Abstract | November 12, 2020

Wrestling Rickets: a rare case of hypocalcemic myopathy and hungry bone syndrome secondary to severe vitamin D deficiency

Presenting Author: Nujeen Zibari, MD, Pediatrics Resident PGY3, Department of Pediatrics, Baylor College of Medicine, Houston, TX

Co-authors: Alfonso Hoyes Martinez, MD, Fellow. Department of Pediatrics, Section of Diabetes-Endocrinology, Baylor College of Medicine, Houston, TX; Lefkothea Karaviti, MD, PhD, Department of Pediatrics, Section of Diabetes-Endocrinology, Baylor College of Medicine, Houston, TX

Learning Objectives

  1. Identify populations at risk for vitamin D deficiency.
  2. Discuss complications of Vitamin D deficiency.
  3. Diagnose a patient with Vitamin D deficiency.

Introduction: Vitamin D, calcium, and/or phosphate deficiency can lead to metabolic bone disease and increased risk of fracture. Children and adolescents with dark skin pigmentation and those who lack exposure to sunlight are at greater risk for vitamin D deficiency. Myopathy due to vitamin D deficiency is common and often missed or masked by other diagnoses.

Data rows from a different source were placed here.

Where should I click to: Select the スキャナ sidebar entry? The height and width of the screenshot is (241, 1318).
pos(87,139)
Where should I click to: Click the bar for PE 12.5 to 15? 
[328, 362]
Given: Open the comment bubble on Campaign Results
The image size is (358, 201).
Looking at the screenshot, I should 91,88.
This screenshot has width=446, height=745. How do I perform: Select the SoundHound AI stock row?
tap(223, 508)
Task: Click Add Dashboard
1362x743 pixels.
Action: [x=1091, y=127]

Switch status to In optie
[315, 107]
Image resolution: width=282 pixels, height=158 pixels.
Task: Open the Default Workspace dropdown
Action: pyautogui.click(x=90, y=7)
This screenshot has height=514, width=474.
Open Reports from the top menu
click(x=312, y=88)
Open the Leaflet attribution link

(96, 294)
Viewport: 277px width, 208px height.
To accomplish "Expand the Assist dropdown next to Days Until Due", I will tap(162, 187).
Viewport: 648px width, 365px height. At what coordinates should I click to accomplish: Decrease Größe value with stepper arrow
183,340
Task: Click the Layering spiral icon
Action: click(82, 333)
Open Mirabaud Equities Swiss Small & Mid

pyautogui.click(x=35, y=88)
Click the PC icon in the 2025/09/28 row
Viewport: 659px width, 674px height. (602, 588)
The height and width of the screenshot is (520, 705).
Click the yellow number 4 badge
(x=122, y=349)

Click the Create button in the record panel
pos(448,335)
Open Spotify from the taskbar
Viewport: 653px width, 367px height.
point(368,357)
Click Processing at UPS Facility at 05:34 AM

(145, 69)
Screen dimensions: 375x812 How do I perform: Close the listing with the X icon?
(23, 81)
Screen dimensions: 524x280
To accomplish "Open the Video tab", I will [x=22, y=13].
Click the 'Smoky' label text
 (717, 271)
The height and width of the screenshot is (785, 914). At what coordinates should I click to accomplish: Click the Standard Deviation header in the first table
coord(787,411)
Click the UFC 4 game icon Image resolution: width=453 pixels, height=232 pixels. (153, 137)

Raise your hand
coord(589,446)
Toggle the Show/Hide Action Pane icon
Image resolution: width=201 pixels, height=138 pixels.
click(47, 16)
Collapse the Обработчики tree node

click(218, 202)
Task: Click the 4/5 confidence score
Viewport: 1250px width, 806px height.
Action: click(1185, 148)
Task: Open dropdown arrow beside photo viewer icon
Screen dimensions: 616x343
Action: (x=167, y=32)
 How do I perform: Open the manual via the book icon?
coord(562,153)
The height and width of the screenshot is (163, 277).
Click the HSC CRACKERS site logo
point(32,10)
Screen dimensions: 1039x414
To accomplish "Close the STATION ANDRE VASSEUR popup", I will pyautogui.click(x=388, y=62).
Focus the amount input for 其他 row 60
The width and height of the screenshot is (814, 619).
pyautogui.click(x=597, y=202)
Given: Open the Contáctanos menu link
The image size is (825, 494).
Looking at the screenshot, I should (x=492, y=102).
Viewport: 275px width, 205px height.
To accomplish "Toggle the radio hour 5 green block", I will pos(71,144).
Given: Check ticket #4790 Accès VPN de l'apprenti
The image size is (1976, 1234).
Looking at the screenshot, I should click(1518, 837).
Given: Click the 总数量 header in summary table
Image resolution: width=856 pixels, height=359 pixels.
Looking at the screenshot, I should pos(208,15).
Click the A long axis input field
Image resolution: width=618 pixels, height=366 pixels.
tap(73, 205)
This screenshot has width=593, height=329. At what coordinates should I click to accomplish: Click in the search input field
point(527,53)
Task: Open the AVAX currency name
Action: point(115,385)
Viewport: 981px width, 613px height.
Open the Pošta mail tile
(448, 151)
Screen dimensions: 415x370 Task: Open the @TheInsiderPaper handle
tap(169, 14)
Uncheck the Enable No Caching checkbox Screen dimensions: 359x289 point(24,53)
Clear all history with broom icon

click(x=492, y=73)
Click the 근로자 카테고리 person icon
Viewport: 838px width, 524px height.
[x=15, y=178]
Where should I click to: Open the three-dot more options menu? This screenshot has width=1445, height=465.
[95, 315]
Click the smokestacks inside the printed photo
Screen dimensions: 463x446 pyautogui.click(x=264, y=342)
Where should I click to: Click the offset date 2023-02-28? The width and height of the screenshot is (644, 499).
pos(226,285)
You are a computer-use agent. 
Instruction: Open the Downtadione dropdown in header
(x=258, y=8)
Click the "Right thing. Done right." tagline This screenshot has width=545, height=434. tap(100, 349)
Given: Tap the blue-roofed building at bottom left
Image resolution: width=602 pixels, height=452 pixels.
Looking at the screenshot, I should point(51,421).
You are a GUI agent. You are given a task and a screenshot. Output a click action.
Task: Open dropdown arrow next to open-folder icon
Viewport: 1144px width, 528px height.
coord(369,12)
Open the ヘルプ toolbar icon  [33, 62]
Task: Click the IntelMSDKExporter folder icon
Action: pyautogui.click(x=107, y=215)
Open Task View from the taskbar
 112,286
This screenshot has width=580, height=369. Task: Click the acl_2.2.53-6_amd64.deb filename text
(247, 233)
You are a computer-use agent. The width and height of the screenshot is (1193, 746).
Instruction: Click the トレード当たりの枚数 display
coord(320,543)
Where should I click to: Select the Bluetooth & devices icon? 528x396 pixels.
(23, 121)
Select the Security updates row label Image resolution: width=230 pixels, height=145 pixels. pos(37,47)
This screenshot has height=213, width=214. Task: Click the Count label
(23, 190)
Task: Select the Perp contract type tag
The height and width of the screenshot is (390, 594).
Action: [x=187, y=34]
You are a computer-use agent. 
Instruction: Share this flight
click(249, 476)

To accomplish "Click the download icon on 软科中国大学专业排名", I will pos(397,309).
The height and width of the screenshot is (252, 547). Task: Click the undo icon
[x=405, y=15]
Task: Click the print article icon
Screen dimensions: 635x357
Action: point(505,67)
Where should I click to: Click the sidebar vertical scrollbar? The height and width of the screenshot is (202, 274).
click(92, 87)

Severe vitamin D deficiency typically results in hypocalcemia with hypophosphatemia, rarely with rhabdomyolysis and unexpected hyperphosphatemia. Here, we present an unusual case of hypocalcemic myopathy resulting in hyperphosphatemia and hungry bone syndrome secondary to severe vitamin D deficiency in a young wrestler.

Case Presentation: A 16-year-old previously healthy African American male presented with 3-month history of numbness and tingling throughout his body. He was on his high school wrestling team and was on a very restricted diet trying to stay in his weight class. He was found to have calcium of 5.4 mg/dL, phosphorous of 6.1 mg/dL, ionized calcium of 0.77 mmol/L, vitamin D 25 OH of 4.9 ng/ml, parathyroid hormone of 239.8 pg/ml, and creatinine kinase of 978 U/L. Skeletal survey showed severe rickets. He was started on calcitriol and required multiple IV calcium boluses to maintain normal calcium levels. This was suggestive of a component of hungry bones syndrome. Levels of calcium normalized and he was discharged on a regimen of elemental calcium, vitamin D, and calcitriol. We discuss a case of severe hypocalcemia secondary to severe vitamin D deficiency and hyperphosphatemia secondary to rhabdomyolysis as evidenced by elevated CK levels.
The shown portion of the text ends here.